Figure 7. TrkC KI mice show enhanced avoidance of anxiogenic conditions.

(A) Number of mice exhibiting jumping behavior in the habituation session. (B) Open-field test showing normal anxiety behavior in TrkC KI mice. There was no difference between TrkC KI mice and WT mice of either sex in center area duration (left graph). Student’s t tests, P (male) = 0.91 and P (female) = 0.84. TrkC KI females traveled significantly less than WT females, while TrkC KI males showed equivalent distance to WT males (middle). Student’s t tests, P (male) = 0.62 and ***P (female) = 9.8 × 10⁻⁵. TrkC KI females as well as TrkC KI males had equivalent velocity compared to their WT littermates (right). Student’s t tests, P (male) = 0.90 and P (female) = 0.61. (C) Elevated plus maze test showing normal anxiety behavior in TrkC KI mice.
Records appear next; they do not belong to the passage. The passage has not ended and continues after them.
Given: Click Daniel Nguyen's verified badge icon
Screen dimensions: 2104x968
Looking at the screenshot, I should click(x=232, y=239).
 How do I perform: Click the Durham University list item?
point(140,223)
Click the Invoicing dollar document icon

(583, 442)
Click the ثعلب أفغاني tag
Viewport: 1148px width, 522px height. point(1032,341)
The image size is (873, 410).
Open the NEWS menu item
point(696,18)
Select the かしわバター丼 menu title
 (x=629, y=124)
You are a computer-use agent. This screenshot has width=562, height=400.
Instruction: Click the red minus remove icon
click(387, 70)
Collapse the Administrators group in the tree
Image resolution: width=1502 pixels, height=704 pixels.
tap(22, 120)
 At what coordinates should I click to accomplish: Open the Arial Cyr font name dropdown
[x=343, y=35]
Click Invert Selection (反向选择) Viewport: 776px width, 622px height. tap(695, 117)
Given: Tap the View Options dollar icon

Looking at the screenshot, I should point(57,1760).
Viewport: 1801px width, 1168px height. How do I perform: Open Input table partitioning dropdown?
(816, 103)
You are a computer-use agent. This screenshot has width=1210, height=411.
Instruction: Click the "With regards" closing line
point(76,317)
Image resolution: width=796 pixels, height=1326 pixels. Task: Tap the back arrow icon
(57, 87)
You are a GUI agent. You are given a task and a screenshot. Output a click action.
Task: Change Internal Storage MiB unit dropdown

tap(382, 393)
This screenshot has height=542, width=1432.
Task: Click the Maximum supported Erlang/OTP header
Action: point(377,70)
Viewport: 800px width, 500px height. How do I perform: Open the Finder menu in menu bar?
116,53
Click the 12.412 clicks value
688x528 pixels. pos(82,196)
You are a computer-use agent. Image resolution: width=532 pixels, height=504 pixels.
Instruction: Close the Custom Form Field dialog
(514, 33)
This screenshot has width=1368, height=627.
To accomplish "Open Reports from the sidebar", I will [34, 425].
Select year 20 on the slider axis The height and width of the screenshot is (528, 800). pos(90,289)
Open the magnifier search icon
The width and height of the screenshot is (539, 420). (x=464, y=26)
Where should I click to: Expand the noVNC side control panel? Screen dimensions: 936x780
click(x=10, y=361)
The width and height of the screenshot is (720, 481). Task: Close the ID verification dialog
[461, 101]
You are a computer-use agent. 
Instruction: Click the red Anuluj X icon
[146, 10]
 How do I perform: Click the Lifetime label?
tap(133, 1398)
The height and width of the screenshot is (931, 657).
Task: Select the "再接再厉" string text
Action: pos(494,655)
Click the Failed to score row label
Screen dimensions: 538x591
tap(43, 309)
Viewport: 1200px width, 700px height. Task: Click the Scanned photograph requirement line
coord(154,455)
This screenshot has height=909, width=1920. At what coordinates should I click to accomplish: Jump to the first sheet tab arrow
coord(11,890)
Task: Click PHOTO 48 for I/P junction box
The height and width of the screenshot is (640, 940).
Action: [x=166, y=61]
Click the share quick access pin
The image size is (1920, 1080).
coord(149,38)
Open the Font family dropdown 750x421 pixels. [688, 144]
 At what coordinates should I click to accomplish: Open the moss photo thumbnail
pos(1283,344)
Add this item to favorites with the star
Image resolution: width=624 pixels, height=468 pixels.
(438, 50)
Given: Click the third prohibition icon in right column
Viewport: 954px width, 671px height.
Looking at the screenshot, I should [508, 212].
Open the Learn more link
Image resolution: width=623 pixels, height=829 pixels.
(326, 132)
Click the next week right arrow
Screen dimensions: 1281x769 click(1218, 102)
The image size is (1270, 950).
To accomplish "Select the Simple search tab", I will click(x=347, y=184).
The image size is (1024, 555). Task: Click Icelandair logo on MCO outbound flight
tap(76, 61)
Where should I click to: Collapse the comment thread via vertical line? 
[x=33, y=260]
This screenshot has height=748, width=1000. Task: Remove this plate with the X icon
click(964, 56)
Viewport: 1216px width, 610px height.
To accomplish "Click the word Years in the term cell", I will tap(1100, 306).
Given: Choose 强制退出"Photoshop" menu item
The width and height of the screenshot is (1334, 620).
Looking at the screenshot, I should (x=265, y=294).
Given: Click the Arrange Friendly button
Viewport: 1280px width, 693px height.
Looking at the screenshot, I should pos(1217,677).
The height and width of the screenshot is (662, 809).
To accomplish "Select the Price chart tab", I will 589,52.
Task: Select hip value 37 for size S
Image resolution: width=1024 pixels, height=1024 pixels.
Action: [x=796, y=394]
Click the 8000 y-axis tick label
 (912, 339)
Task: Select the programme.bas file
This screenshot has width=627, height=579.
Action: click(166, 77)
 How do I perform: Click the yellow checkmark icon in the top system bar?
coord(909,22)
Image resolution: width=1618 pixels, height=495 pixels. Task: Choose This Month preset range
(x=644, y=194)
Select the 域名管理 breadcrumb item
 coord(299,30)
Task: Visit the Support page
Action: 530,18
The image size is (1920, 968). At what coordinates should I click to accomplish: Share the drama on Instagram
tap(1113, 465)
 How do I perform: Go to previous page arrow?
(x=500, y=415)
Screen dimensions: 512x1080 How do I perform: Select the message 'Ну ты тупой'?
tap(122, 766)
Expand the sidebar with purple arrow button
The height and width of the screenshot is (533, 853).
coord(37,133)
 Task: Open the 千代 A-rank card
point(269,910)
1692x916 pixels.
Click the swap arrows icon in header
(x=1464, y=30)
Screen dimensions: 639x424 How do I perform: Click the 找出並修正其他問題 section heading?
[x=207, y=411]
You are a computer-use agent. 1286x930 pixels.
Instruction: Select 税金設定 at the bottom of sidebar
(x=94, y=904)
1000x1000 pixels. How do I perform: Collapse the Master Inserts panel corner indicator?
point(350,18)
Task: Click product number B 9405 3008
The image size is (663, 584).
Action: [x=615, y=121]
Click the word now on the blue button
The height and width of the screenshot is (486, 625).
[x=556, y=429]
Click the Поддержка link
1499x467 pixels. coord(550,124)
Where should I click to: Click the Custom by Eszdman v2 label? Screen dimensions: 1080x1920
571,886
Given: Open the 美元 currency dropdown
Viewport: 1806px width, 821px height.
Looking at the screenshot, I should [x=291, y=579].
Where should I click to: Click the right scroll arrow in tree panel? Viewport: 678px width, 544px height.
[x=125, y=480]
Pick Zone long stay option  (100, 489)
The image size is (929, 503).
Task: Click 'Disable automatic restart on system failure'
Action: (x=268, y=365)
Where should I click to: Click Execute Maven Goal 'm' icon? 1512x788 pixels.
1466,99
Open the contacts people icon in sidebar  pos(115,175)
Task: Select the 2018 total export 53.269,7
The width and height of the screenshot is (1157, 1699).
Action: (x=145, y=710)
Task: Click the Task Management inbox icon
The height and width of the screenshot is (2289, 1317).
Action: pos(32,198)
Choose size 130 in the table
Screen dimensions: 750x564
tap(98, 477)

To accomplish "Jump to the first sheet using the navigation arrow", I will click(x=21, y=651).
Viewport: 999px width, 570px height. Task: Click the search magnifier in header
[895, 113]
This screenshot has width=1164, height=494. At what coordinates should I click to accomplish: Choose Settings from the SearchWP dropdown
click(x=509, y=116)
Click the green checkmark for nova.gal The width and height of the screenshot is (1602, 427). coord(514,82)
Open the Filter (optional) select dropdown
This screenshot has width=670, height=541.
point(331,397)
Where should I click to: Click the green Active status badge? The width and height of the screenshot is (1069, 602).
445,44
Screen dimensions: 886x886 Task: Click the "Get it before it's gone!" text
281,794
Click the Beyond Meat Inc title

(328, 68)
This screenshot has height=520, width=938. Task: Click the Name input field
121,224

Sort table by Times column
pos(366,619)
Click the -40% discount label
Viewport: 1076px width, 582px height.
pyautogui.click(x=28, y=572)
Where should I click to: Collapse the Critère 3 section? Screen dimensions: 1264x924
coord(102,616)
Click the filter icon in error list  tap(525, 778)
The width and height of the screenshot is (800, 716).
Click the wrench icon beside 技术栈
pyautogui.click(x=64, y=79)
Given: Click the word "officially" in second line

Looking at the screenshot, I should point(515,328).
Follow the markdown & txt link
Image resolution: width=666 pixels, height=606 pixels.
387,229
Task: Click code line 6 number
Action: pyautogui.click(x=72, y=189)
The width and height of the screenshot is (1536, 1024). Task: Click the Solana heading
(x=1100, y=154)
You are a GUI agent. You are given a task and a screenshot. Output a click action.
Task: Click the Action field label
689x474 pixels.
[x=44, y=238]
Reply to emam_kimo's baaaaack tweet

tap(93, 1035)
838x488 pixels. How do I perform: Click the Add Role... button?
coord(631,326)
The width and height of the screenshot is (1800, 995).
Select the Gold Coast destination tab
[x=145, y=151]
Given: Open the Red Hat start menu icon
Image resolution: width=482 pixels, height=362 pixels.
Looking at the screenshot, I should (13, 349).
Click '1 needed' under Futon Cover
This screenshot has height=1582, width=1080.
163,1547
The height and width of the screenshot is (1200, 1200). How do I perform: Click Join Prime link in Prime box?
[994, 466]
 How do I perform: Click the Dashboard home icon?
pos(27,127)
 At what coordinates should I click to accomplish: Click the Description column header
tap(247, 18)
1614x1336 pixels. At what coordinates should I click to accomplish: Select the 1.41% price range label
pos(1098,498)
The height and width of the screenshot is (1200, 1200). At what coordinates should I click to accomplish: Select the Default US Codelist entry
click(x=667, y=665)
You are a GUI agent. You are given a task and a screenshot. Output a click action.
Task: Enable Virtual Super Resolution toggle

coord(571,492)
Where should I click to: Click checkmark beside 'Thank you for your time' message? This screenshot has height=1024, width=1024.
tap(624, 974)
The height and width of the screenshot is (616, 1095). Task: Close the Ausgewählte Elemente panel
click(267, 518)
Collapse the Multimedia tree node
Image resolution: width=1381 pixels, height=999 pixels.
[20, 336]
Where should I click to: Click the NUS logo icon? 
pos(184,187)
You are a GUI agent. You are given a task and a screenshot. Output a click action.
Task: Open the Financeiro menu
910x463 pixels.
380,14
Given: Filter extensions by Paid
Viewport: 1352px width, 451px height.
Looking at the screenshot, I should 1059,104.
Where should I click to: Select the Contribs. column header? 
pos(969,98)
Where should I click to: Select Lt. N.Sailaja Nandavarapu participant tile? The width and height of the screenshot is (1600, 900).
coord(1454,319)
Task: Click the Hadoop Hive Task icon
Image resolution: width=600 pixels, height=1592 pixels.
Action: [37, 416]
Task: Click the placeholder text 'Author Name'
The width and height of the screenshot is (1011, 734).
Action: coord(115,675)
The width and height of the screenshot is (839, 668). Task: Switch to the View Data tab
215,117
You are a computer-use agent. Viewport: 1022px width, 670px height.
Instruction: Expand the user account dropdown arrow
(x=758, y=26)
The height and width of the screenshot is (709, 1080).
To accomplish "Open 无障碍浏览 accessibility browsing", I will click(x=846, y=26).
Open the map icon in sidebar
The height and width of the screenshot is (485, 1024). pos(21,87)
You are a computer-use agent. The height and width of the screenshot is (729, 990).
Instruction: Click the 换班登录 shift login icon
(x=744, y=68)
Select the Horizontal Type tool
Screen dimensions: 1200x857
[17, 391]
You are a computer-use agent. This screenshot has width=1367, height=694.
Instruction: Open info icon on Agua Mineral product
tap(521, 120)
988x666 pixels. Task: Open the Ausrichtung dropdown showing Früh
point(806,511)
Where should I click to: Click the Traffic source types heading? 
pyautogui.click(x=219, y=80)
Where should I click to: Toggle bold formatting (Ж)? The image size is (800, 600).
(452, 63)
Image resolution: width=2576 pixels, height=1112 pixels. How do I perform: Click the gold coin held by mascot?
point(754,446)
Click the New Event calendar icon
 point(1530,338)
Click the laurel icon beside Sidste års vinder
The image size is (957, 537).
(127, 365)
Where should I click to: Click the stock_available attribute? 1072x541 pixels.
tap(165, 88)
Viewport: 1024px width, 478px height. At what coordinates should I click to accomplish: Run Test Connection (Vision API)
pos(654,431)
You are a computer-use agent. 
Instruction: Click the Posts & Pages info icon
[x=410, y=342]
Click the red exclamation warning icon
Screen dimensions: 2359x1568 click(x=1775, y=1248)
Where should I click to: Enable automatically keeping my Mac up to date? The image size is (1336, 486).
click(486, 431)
There was no difference between TrkC KI mice and WT mice of either sex in open-arm entry frequency (upper) or duration (lower). Student’s t tests, P (male) = 0.37 and P (female) = 0.63 in open-arm frequency and P (male) = 0.50 and P (female) = 0.94 in open-arm duration. (D) TrkC KI mice buried fewer marbles than WT mice. Many marbles also seem untouched by the TrkC KI mice and remain located in their initial starting position (left image). Student’s t tests, **P (male) = 0.002 and ***P (female) = 0.00027. (E) Normal grooming behavior in TrkC KI mice after splashing sucrose solution. There was no difference between TrkC KI and WT mice of either sex in grooming frequency (left) or grooming duration (right). Student’s t tests, P (male) = 0.62 and P (female) = 0.82 in grooming frequency and P (male) = 0.99 and P (female) = 0.62 in grooming duration. (F) TrkC KI mice took longer than WT mice to enter the lit compartment (left) but then spent equivalent time in the lit compartment (right). Student’s t tests, *P (male) = 0.048 and *P (female) = 0.040 in latency to enter lit compartment, and P (male) = 0.21 and P (female) = 0.57 in total duration in lit compartment. n = 12 WT male, 12 KI male, 13 WT female and 14 KI female littermate mice for open-field and elevated plus maze tests, n = 8 WT males, 8 KI males, 9 WT females and 10 KI females for the other tests. Data are presented as mean ± SEM. ns not significant. Source data are available online for this figure.